What this task involves —
Convert the items, from the line with "Where should I click to: Select" through the end of the items, into a Markdown table with the columns Number and Item text. Skip blank lines, and leave the pictures out of the answer.

───── Input material ─────

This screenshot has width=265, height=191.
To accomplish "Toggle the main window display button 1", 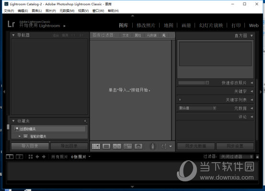I will pos(10,157).
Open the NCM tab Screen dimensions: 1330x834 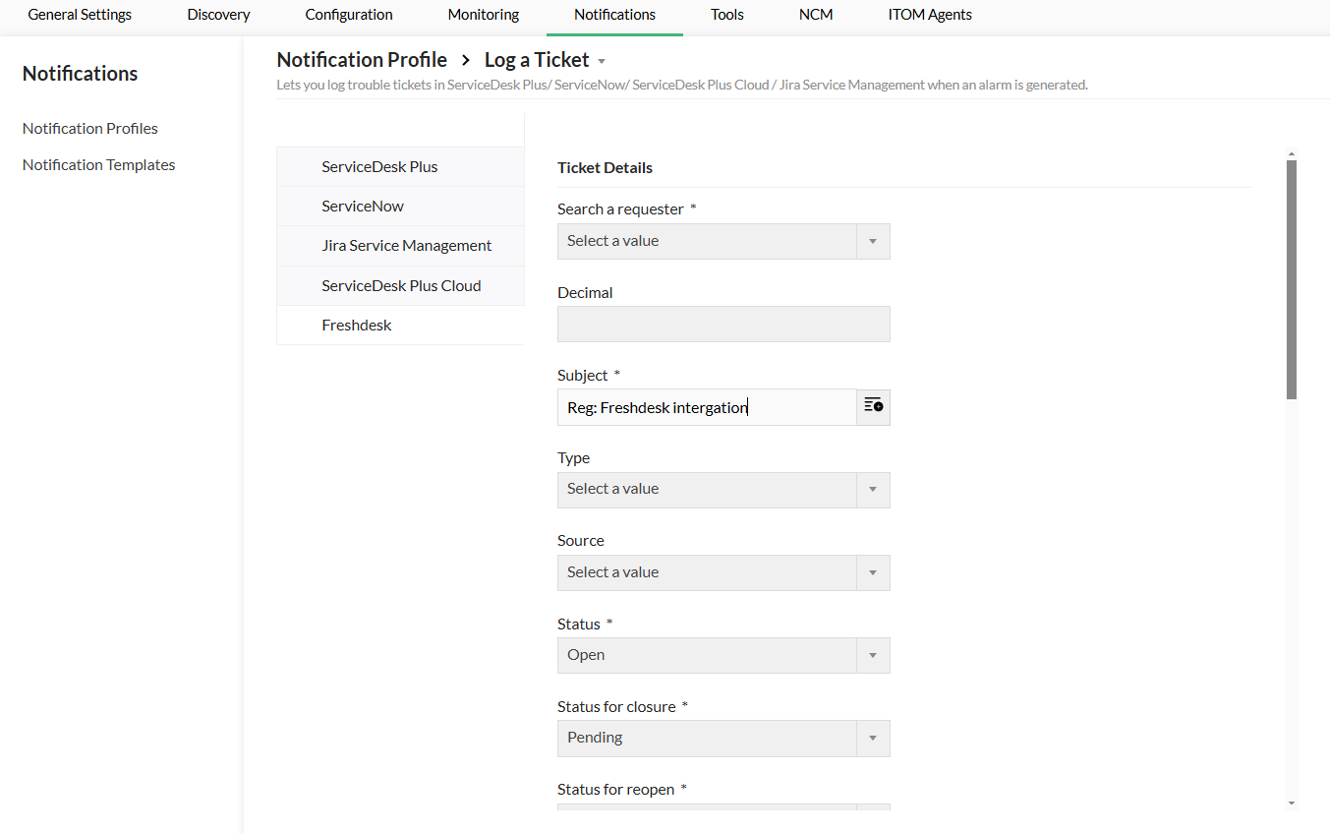tap(816, 15)
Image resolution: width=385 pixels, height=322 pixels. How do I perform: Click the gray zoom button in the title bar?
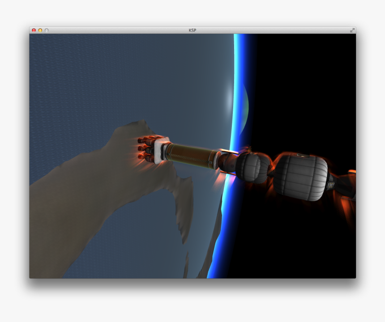(46, 30)
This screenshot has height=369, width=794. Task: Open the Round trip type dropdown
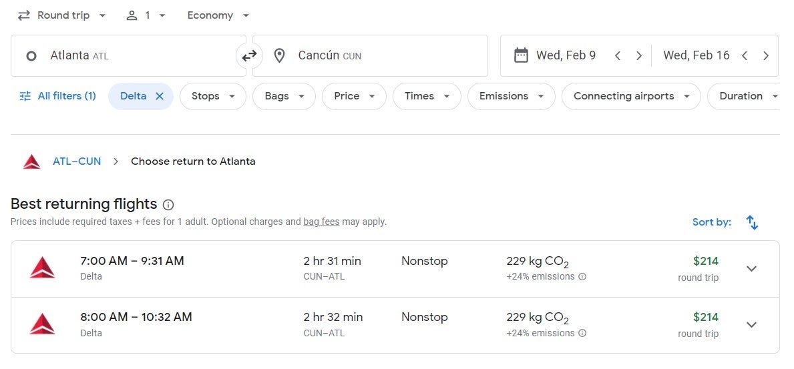tap(62, 15)
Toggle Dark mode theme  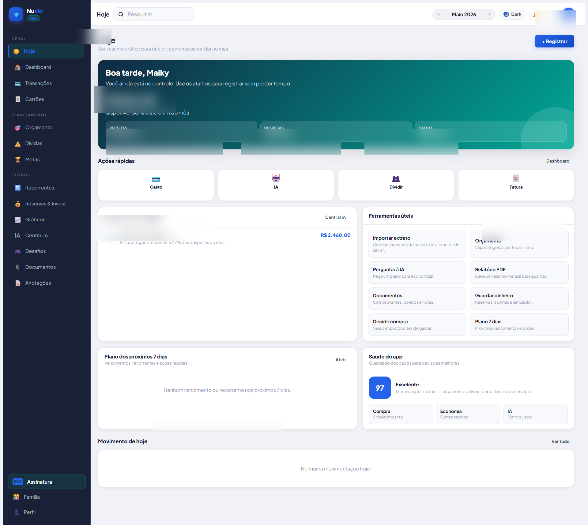pyautogui.click(x=512, y=14)
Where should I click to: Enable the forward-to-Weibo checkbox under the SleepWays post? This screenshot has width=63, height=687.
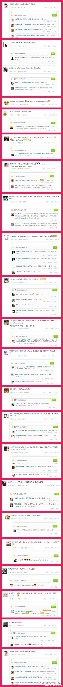pyautogui.click(x=16, y=526)
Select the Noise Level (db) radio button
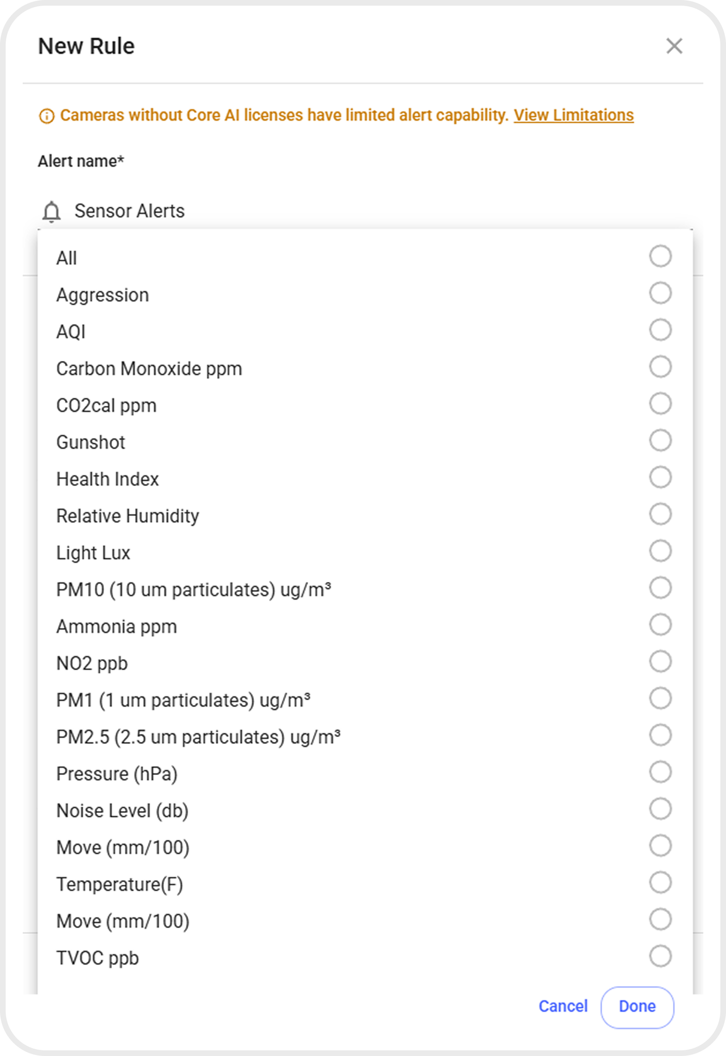 pyautogui.click(x=660, y=809)
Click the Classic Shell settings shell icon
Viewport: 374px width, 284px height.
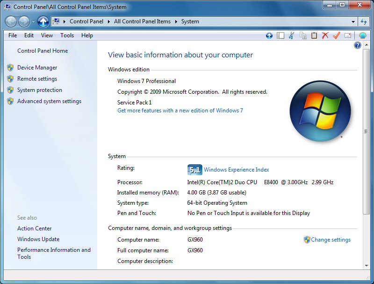pos(363,35)
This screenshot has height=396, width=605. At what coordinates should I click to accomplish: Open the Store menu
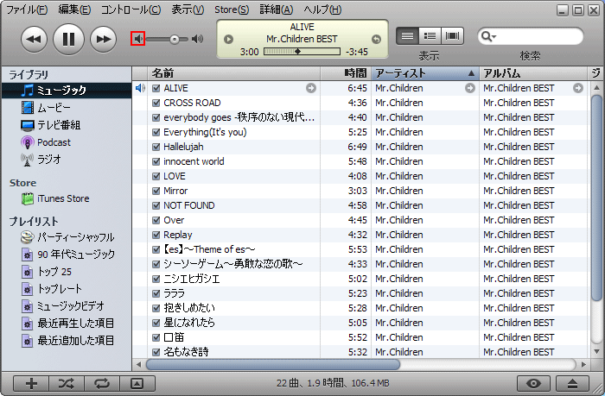point(231,9)
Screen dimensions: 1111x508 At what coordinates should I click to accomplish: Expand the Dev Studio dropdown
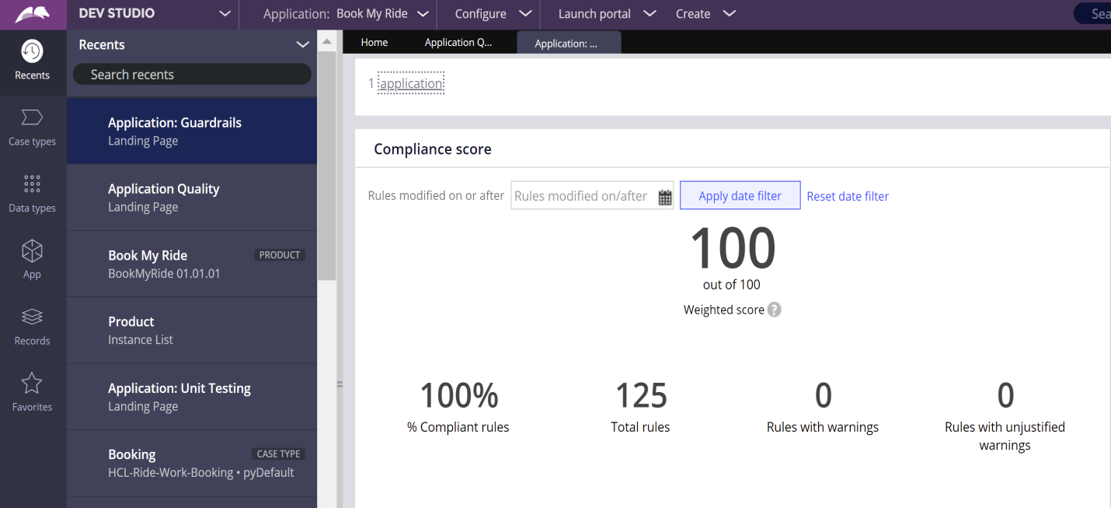(225, 14)
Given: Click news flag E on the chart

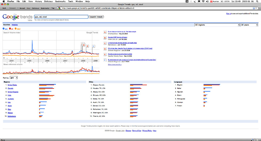Looking at the screenshot, I should point(88,46).
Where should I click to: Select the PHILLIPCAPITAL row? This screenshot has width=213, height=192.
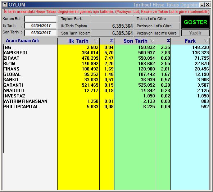pyautogui.click(x=106, y=106)
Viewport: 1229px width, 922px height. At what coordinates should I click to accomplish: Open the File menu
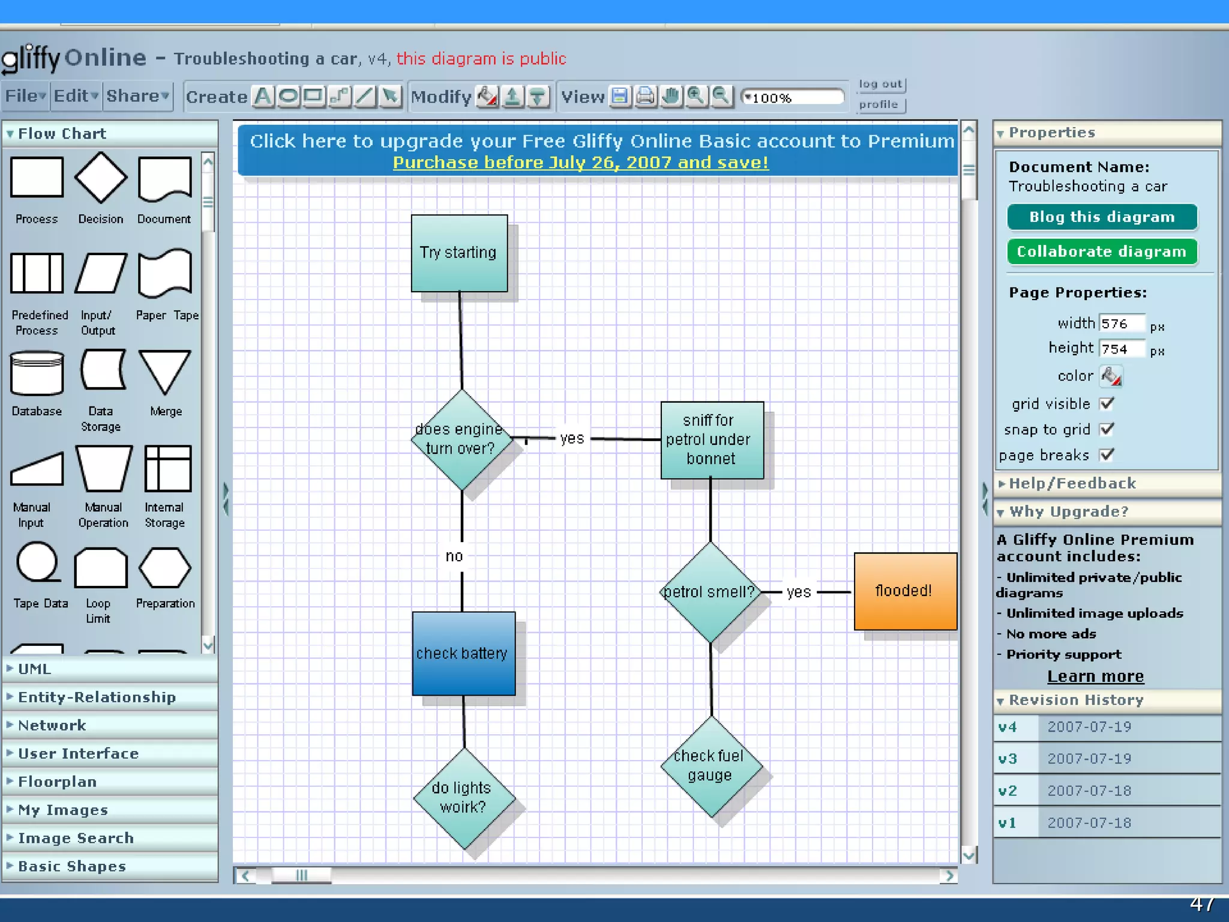[25, 96]
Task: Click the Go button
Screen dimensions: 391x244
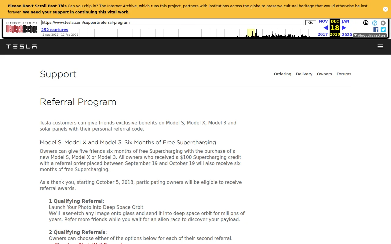Action: click(311, 23)
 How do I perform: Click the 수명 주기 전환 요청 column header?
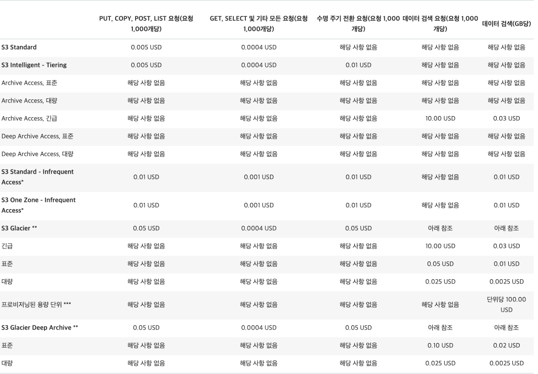click(358, 24)
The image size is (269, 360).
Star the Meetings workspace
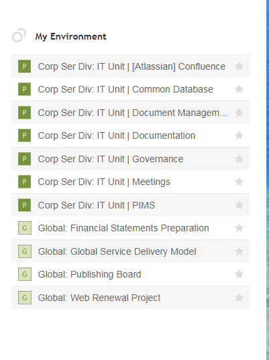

─────

Exercise output —
| Number | Item text |
|---|---|
| 1 | Where should I click to: Select the PHILLIPCAPITAL row? This screenshot has width=213, height=192. |
| 2 | pyautogui.click(x=106, y=106) |
| 3 | Viewport: 1229px width, 922px height. At what coordinates should I click to accomplish: Open the File menu |
| 4 | [25, 96] |
| 5 | Task: Click the Go button |
| 6 | Screen dimensions: 391x244 |
| 7 | Action: click(311, 23) |
| 8 |  How do I perform: Click the 수명 주기 전환 요청 column header? |
| 9 | click(358, 24) |
| 10 | The image size is (269, 360). |
| 11 | Star the Meetings workspace |